GenAttack: Practical Black-box Attacks with Gradient-Free Optimization
This addresses security vulnerabilities in deep neural networks for applications like image recognition, presenting a novel attack method that is more practical than incremental improvements.
The paper tackled the problem of generating adversarial examples in black-box settings with high query efficiency, achieving orders of magnitude fewer queries than prior methods, such as 2,126 times fewer on MNIST and 237 times fewer on ImageNet.
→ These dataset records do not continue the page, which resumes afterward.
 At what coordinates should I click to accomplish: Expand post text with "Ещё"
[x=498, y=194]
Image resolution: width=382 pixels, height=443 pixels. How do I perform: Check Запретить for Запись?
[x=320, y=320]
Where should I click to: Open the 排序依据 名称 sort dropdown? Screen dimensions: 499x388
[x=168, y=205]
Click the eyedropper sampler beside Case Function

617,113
Deep neural networks are vulnerable to adversarial examples, even in the black-box setting, where the attacker is restricted solely to query access. Existing black-box approaches to generating adversarial examples typically require a significant number of queries, either for training a substitute network or performing gradient estimation. We introduce GenAttack, a gradient-free optimization technique that uses genetic algorithms for synthesizing adversarial examples in the black-box setting. Our experiments on different datasets (MNIST, CIFAR-10, and ImageNet) show that GenAttack can successfully generate visually imperceptible adversarial examples against state-of-the-art image recognition models with orders of magnitude fewer queries than previous approaches. Against MNIST and CIFAR-10 models, GenAttack required roughly 2,126 and 2,568 times fewer queries respectively, than ZOO, the prior state-of-the-art black-box attack. In order to scale up the attack to large-scale high-dimensional ImageNet models, we perform a series of optimizations that further improve the query efficiency of our attack leading to 237 times fewer queries against the Inception-v3 model than ZOO. Furthermore, we show that GenAttack can successfully attack some state-of-the-art ImageNet defenses, including ensemble adversarial training and non-differentiable or randomized input transformations. Our results suggest that evolutionary algorithms open up a promising area of research into effective black-box attacks.